When Mallo’s team looked further into the six-legged mouse phenomenon, they found that Tgfbr1 directs these structures to become either genitalia or limbs by altering the way that DNA folds in the structure’s cells. Deactivating the protein changed the activity of other genes, resulting in extra limbs and no true external genitalia.
The researchers hope to determine whether Tgfbr1 and its relatives affect DNA structure in other systems such as metastatic cancer, and in immune function. They are also examining whether the same mechanism underlies the development of the reptilian hemipenis, a double penis that, in snakes, forms from primordial organs in lieu of legs.

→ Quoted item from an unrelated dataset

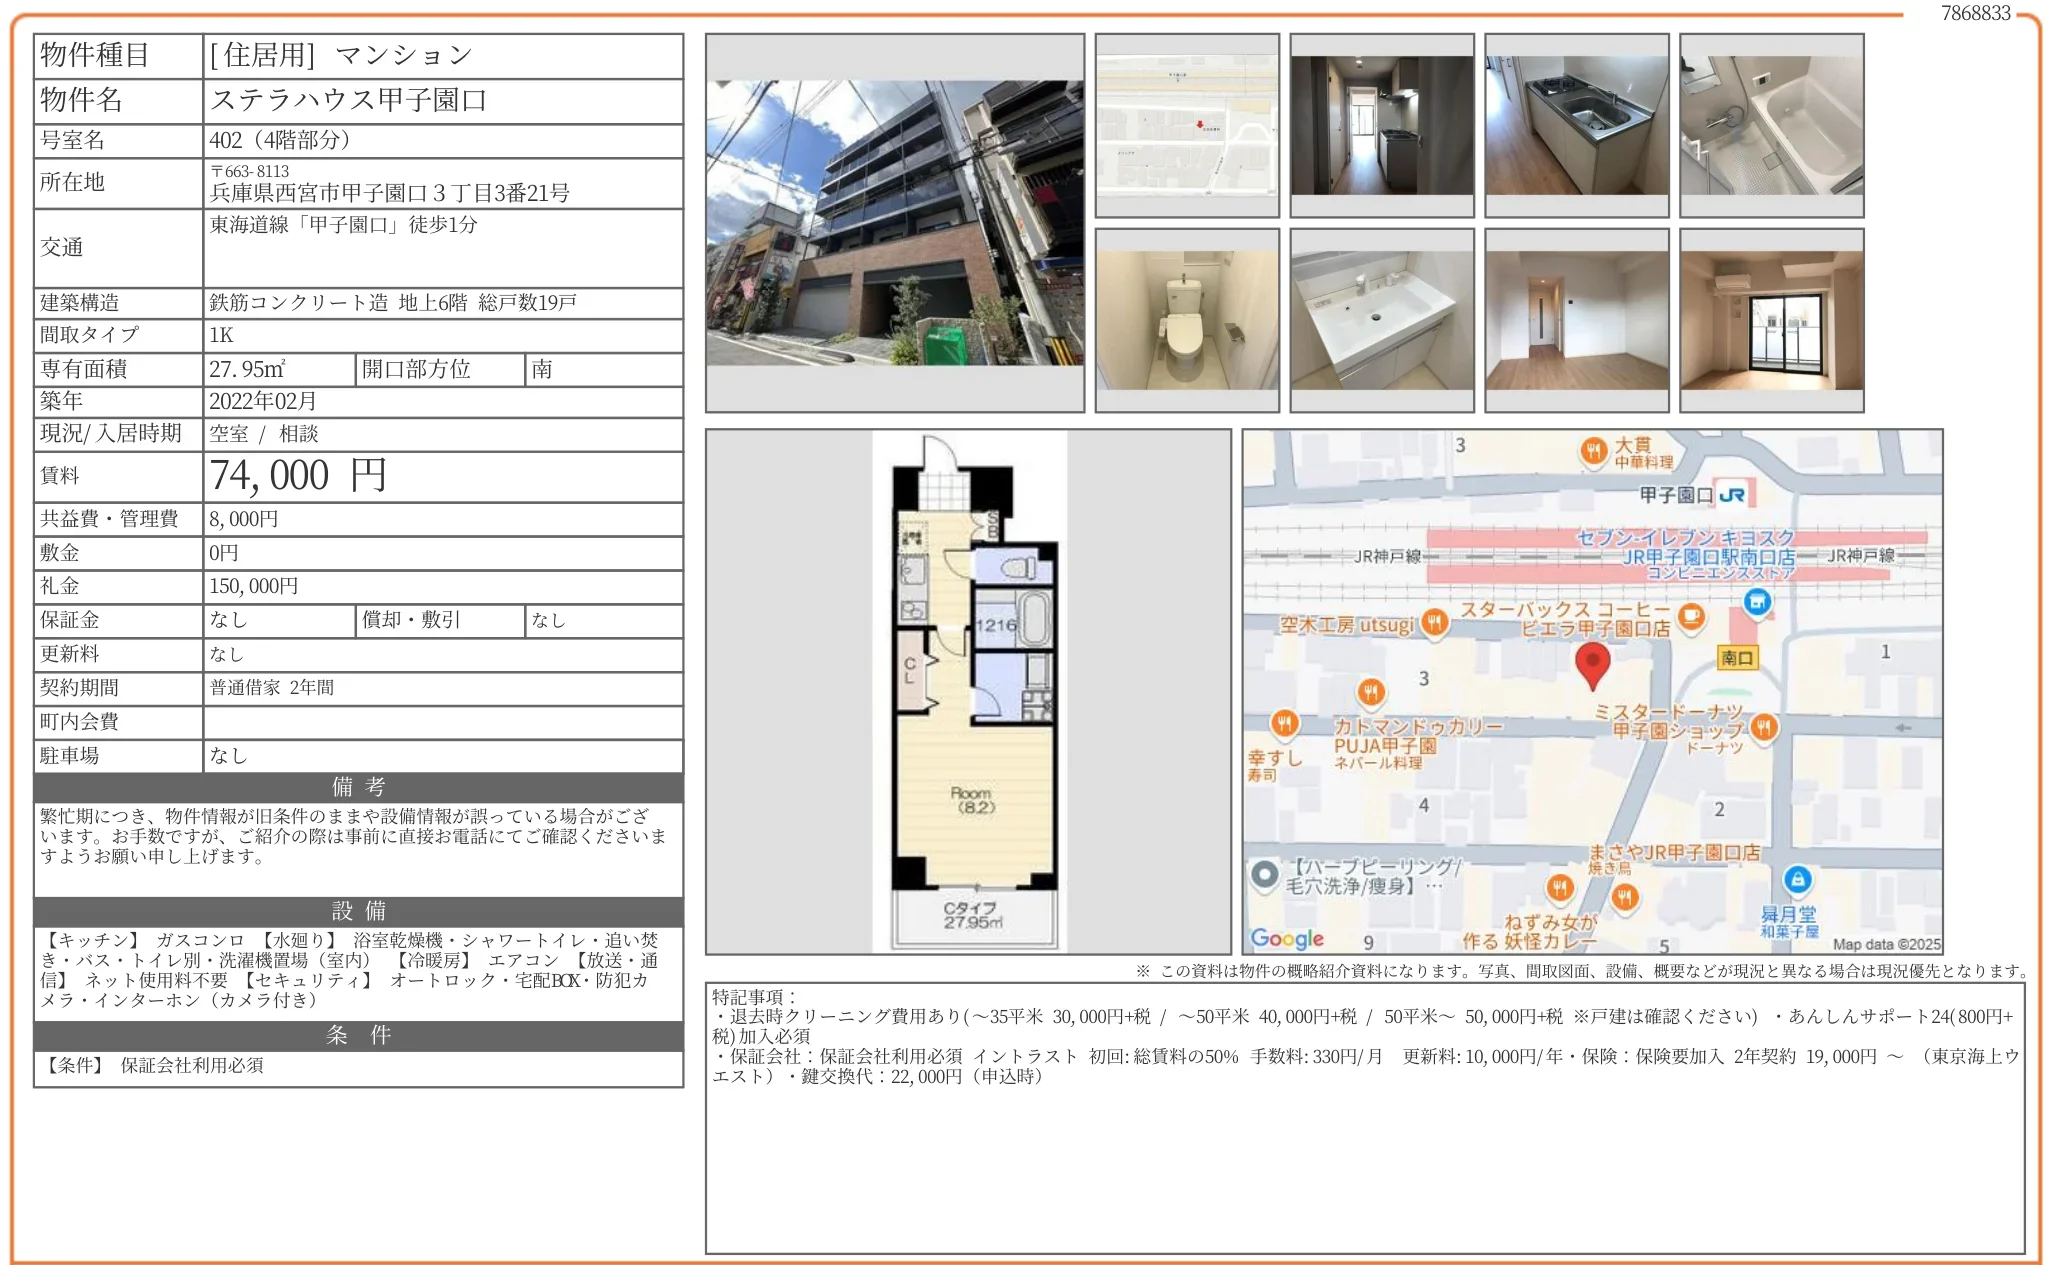
Task: Open the washbasin photo thumbnail
Action: pos(1381,320)

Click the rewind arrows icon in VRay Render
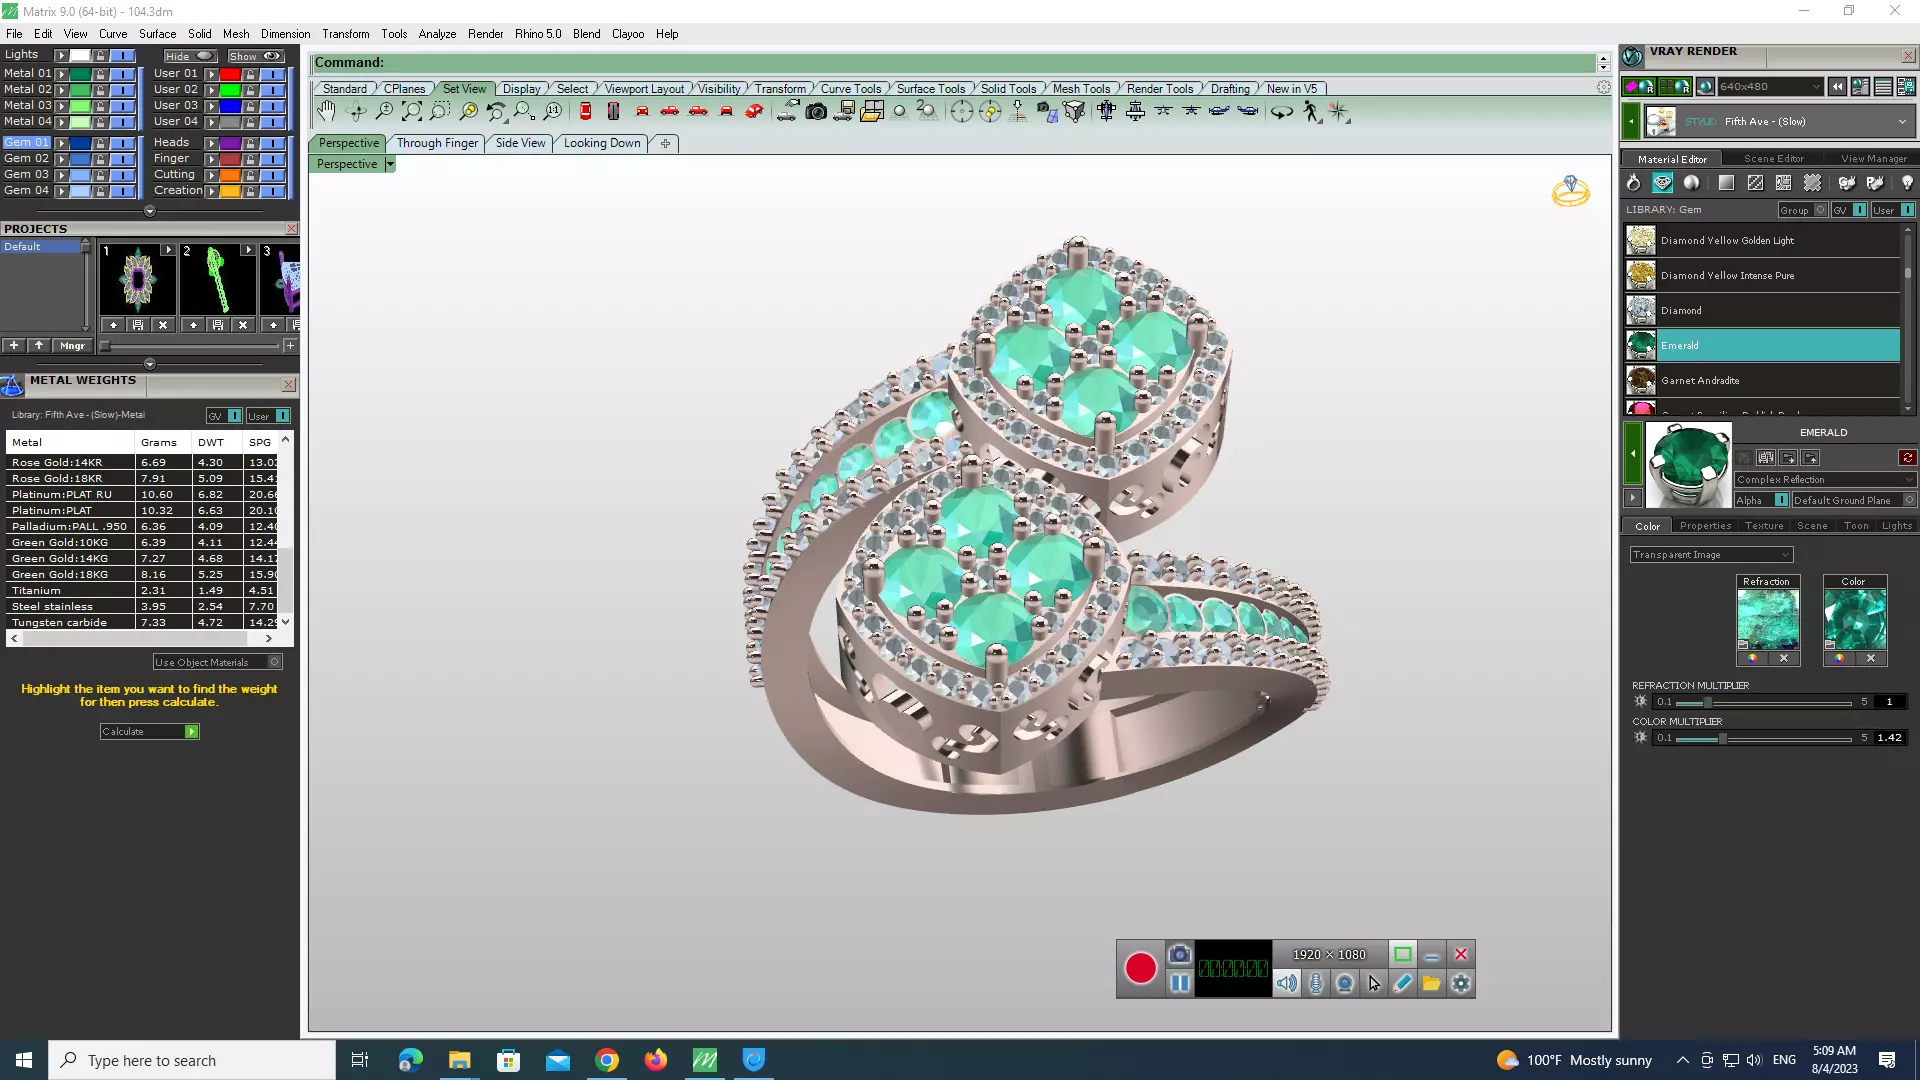pos(1837,87)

The worm-like caecilian Siphonops annulatus is the first amphibian described to produce ‘milk’ for offspring hatched outside its body.Credit: Carlos Jared
An egg-laying amphibian found in Brazil nourishes its newly hatched young with a fatty, milk-like substance, according to a study published today in Science1.
Lactation is considered a key characteristic of mammals. But a handful of other animals — including birds, fish, insects and even spiders — can produce nutrient-rich liquid for their offspring.
That list also includes caecilians, a group of around 200 limbless, worm-like amphibian species found in tropical regions, most of which live underground and are functionally blind. Around 20 species are known to feed unborn offspring — hatched inside the reproductive system — a type of milk. But the Science study is the first-time scientists have described an egg-laying amphibian doing this for offspring hatched outside its body.
The liquid is “functionally similar” to mammalian milk, says study co-author Carlos Jared, a naturalist at the Butantan Institute in São Paulo, Brazil.
An unusual diet
In the 2000s, researchers showed that in some caecilians, the young hatched with teeth and that they fed on a nutrient-rich layer of their mother’s skin2 around every seven days. “It sounded a little strange — babies eating just once a week,” says Marta Antoniazzi, a naturalist also at the Butantan Institute. “That wouldn’t be sufficient for the babies to develop as they do.”
Antoniazzi, Jared and their colleagues wanted to investigate these young amphibians’ bizarre feeding habits in more detail, so they collected 16 nesting caecilians of the species Siphonops annulatus and their young at cacao plantations in the Atlantic Forest in Brazil. The researchers then filmed the animals and analysed more than 200 hours of their behaviour.
The footage revealed that as well as munching on their mother’s skin, S. annulatus young could get their mother to eject a fat- and carbohydrate-rich liquid from her cloaca — the combined rear opening for the reproductive and digestive systems — by making high-pitched clicking noises. The young would also stick their heads into the cloaca to feed.
The finding that S. annulatus is “both a skin feeder and now a milk producer is pretty amazing”, says Marvalee Wake, an evolutionary biologist at the University of California, Berkeley. It is probably just one of the caecilians’ many biological quirks. “Most species have not been studied at this level of detail,” says Wake. “So, who knows what else they’re doing.”